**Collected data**
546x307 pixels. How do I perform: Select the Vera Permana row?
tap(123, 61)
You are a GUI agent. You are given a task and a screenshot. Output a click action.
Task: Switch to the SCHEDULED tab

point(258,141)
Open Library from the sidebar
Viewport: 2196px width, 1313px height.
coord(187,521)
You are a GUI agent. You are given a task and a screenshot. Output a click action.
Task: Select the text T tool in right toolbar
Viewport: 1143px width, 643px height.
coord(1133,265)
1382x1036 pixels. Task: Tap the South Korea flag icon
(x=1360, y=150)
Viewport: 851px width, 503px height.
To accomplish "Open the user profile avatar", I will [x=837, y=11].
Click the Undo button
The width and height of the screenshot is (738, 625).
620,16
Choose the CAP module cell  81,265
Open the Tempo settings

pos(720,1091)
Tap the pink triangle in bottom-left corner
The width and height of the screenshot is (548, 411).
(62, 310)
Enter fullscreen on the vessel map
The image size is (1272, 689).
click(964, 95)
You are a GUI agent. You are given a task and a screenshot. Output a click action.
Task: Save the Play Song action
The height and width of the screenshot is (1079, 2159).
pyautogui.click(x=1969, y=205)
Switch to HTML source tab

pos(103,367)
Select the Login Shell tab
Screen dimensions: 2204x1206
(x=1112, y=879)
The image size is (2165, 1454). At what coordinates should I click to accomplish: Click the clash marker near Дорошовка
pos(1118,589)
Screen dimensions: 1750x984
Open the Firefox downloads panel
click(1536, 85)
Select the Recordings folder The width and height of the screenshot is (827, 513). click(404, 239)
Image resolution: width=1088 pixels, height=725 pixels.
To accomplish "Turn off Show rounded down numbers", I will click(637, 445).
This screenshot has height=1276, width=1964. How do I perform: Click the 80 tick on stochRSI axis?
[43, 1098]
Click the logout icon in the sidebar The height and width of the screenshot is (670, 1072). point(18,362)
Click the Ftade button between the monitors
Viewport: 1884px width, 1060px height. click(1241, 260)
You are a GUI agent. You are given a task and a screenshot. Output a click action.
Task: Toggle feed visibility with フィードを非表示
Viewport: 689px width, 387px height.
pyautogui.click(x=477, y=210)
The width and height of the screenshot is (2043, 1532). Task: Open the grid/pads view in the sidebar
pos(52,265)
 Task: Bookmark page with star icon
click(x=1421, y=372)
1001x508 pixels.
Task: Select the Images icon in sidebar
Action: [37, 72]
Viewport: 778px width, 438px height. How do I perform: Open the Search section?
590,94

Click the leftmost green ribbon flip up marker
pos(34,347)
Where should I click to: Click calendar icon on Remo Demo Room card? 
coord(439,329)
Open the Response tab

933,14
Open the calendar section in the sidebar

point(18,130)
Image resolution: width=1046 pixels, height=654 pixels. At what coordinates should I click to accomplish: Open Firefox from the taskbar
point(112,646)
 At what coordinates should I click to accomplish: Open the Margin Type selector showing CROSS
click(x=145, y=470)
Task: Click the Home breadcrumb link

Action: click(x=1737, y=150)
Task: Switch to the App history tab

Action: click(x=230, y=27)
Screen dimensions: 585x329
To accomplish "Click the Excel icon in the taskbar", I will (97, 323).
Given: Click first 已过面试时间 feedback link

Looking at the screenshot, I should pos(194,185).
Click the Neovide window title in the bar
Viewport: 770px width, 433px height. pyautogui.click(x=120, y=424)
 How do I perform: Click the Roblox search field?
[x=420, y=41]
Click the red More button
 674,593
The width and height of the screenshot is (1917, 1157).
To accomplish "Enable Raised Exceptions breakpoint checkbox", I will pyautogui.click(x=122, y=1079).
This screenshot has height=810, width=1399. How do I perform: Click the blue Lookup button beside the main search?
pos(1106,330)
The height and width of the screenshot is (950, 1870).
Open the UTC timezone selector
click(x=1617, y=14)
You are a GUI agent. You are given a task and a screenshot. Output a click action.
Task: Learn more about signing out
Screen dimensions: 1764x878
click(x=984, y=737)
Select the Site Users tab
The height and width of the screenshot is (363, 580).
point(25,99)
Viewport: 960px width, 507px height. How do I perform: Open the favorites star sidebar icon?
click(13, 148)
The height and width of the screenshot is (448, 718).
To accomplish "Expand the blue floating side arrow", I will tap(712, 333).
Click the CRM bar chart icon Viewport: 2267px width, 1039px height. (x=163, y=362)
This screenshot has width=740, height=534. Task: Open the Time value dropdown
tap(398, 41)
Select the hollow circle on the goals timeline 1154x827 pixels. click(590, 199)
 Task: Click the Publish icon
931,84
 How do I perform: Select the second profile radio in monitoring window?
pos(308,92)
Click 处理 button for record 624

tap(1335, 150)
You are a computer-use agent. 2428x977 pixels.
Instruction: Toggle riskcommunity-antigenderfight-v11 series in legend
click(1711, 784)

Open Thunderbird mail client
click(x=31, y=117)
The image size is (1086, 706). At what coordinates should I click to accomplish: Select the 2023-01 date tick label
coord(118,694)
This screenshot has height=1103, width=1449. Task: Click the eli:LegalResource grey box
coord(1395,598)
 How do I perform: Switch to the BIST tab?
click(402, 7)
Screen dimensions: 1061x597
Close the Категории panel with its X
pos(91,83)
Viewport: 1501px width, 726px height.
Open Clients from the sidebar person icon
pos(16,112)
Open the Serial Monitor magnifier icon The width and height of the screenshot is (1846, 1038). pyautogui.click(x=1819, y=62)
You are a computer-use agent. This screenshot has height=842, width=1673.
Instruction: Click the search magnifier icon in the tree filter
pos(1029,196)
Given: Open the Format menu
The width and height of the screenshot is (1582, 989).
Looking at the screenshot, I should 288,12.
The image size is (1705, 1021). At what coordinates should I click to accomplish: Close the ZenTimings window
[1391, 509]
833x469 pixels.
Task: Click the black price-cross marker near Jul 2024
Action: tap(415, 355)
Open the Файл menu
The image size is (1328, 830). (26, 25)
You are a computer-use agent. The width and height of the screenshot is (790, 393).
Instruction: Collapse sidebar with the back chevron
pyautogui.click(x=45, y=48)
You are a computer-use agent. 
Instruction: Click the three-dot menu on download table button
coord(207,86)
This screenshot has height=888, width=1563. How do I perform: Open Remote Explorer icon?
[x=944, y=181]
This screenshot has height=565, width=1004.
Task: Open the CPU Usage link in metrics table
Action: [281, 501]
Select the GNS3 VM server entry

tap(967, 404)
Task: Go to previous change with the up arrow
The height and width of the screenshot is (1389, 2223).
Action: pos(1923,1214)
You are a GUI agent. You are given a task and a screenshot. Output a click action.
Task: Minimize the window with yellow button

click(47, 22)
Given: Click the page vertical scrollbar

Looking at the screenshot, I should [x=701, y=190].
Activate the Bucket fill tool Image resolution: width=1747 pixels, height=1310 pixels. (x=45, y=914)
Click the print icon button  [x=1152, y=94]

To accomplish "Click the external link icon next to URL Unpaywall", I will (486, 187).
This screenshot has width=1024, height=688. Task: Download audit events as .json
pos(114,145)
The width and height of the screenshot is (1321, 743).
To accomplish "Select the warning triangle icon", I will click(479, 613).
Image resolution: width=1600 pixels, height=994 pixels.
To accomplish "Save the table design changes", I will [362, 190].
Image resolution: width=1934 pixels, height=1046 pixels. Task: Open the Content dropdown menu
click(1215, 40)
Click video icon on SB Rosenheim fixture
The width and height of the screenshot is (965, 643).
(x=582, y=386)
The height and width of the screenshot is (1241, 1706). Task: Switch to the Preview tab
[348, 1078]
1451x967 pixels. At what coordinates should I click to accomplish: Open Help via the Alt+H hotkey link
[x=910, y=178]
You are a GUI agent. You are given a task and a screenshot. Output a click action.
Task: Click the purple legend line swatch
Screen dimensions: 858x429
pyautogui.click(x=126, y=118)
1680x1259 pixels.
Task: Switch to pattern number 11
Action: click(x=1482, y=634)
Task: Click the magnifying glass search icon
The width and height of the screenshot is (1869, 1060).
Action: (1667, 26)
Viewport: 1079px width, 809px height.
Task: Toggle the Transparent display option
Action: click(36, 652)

**Assignment**
Verbatim reproduction is required for the line holding "1451x967 pixels. At" and for every line after it in the records, with no other line included.

**Written solution**
1451x967 pixels. At what coordinates should I click to accomplish: Open Help via the Alt+H hotkey link
[x=910, y=178]
You are a GUI agent. You are given a task and a screenshot. Output a click action.
Task: Click the purple legend line swatch
Screen dimensions: 858x429
pyautogui.click(x=126, y=118)
1680x1259 pixels.
Task: Switch to pattern number 11
Action: click(x=1482, y=634)
Task: Click the magnifying glass search icon
The width and height of the screenshot is (1869, 1060).
Action: (1667, 26)
Viewport: 1079px width, 809px height.
Task: Toggle the Transparent display option
Action: click(36, 652)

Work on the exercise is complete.